Он был сперва немного скован и нашел выход в чуть робкой, застенчивой манере, впрочем, не без приятства. Я был немало удивлен, узнав, что на следующий год его отправляют в Каир; я рассказал ему о тамошних моих друзьях и предложил отрекомендовать его письменно некоторым из них, Нессиму в частности. Может быть, мой чин смутил его поначалу, но вскоре все встало на свои места; много пить он явно не привык и уже после второй заговорил совсем иначе, резковато, но весьма забавно. Я увидел перед собой совершенно иного человека — он не без странностей, конечно, и горазд на парадоксы, как и должно художнику, но у него вполне устоявшиеся взгляды на целый ряд предметов, пусть некоторые из его идей и не в моем вкусе. Сразу чувствуется, что в основе лежит личный опыт, а не желание эпатировать публику. Он, к примеру, придерживается вполне старомодных реакционных убеждений, а потому в достаточной степени mal vu[12]среди собратьев по профессии, они подозревают в нем едва ли не профашистские симпатии; всеобщая эпидемия левизны, да и вообще всякого рода радикализм, откровенно его раздражают. Но взгляды свои он излагал с юмором и без всякого жара. Я, например, так и не смог вытянуть его на серьезный разговор о событиях в Испании. («Все эти beige[13]молодые люди, готовые жизнь положить за Левый литературный клуб!»).

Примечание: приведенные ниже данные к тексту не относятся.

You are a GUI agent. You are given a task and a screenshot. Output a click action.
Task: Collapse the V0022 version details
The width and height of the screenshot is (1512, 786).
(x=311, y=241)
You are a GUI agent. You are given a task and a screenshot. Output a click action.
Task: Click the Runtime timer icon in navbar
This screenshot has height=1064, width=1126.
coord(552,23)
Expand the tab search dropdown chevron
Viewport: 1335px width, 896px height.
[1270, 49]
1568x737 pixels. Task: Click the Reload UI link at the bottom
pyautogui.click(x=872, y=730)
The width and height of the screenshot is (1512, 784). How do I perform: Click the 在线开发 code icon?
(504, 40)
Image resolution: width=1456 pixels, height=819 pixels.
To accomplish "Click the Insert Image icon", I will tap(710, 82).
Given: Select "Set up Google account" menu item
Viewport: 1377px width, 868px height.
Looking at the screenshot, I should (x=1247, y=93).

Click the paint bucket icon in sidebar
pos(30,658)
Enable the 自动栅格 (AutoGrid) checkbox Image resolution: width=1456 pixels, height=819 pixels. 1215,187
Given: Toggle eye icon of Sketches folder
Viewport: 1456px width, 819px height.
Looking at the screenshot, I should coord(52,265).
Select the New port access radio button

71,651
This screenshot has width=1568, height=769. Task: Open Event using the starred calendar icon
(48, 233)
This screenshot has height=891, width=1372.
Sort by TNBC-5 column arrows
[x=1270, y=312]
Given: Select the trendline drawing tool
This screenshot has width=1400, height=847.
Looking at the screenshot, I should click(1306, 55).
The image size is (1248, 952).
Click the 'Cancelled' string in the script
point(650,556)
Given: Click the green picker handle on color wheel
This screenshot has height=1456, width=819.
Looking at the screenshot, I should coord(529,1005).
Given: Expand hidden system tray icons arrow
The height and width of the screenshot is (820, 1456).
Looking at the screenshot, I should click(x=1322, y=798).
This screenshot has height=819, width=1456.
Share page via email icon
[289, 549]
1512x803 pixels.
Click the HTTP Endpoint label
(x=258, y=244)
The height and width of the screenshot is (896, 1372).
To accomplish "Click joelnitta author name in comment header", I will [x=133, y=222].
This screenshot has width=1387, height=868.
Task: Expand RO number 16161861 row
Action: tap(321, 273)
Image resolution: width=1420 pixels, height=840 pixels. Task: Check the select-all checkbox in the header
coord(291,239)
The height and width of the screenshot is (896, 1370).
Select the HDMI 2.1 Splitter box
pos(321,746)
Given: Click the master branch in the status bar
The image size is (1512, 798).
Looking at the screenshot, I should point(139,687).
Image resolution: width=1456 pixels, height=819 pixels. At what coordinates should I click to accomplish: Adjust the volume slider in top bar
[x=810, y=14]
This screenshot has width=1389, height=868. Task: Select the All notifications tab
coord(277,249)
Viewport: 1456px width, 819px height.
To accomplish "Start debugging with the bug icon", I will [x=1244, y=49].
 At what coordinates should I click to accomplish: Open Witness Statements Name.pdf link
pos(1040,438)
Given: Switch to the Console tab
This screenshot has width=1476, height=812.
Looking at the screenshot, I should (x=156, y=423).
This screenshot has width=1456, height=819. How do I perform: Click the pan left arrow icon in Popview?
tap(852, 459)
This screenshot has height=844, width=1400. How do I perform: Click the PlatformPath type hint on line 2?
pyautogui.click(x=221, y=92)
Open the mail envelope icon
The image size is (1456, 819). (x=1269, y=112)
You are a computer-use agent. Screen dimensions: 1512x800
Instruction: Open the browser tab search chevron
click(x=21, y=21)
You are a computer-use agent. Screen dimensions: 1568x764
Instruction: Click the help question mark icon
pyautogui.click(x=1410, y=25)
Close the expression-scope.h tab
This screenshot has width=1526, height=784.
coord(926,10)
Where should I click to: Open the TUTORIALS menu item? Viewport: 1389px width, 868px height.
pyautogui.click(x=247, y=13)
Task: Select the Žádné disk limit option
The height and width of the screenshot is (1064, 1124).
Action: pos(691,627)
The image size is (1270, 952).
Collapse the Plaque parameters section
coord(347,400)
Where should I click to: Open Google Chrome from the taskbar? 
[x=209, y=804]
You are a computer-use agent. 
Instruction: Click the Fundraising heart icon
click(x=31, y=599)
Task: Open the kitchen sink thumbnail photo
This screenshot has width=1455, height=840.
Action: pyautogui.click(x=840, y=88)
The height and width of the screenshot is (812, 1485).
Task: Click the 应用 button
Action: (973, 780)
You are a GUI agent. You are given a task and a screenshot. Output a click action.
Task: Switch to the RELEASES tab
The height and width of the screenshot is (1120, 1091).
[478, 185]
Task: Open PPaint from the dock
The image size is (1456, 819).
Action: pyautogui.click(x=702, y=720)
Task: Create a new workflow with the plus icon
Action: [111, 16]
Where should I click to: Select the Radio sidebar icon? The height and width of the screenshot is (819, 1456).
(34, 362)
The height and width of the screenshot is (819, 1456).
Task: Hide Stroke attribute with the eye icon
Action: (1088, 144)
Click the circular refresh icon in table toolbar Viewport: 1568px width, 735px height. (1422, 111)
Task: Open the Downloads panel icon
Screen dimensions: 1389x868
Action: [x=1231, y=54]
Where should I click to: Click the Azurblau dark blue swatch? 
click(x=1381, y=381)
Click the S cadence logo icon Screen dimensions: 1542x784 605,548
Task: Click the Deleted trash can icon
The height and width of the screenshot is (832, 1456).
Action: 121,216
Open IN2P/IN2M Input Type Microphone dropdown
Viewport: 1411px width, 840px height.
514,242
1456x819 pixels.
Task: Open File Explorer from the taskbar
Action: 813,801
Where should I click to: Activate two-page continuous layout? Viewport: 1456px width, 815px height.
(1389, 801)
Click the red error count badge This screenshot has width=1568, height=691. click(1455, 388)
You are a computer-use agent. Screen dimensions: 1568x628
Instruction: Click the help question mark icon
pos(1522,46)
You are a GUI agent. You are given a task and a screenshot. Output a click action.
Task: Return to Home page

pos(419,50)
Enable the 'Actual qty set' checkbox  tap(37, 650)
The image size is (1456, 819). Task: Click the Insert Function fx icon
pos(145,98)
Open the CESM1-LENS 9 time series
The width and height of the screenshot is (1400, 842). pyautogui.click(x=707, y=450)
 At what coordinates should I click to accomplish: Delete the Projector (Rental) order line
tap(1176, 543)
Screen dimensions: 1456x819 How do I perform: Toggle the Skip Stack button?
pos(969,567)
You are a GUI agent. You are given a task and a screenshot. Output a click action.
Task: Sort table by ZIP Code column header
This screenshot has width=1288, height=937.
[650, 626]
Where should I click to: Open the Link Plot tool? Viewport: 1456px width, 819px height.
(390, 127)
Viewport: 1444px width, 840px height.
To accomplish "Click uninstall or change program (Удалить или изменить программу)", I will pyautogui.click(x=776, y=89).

Маунтолив был даже слегка шокирован его высказываниями, столь же резкими, сколь и отточенными, ибо сам он разделял едва ли тогда не всеобщие эгалитаристские симпатии — пусть даже и в аморфном, приправленном изрядной долей либерализма виде, принятом в то время в Office. Персуорден позволял себе порой этакую царственную снисходительность к предмету разговора, и это, как ни странно, и впрямь делало его внушительней.
Каюсь, — писал Маунтолив, — я сидел тогда и думал: вот человек, которого я не смог бы с точностью определить по тому или иному разряду. У него скорее взгляды, нежели позиции, и, должен заметить, он высказал целый ряд идей весьма интересных, я кое-что запомнил, специально для тебя, вроде: «Работа — единственная приемлемая для художника форма общения с современниками, поскольку истинных друзей он ищет среди мертвых либо нерожденных. Потому художник и политика суть вещи несовместимые, это не его дело. Его должен интересовать аспект скорее ценностный, нежели социальный. А нынче все это напоминает мне какой-то дурацкий театр теней, ибо управление государством есть искусство, а не наука, так же как и общество — организм, а не система. Его мельчайшая составная часть — семья, так что роялизм есть самый что ни на есть правильный для него структурный принцип: ведь королевская семья — зеркальное отражение рода человеческого, идолопоклонство здесь вполне уместно. Я имею в виду для нас, британцев, с нашим донкихотским, в сущности, темпераментом и с умственной нашей ленью. О прочих ничего сказать не могу. Что касается капитализма, все его недостатки вполне излечимы посредством справедливого налогообложения. Нам бы поставить целью не мифическое всеобщее равенство, но просто право всеобщей справедливости. Вот только королям придется в подобном случае измыслить целую философию каст и классов, как-то было в Китае; абсолютная монархия — не выход в нашей ситуации, слишком низко пала философия трона. Это и к диктатуре относится тоже».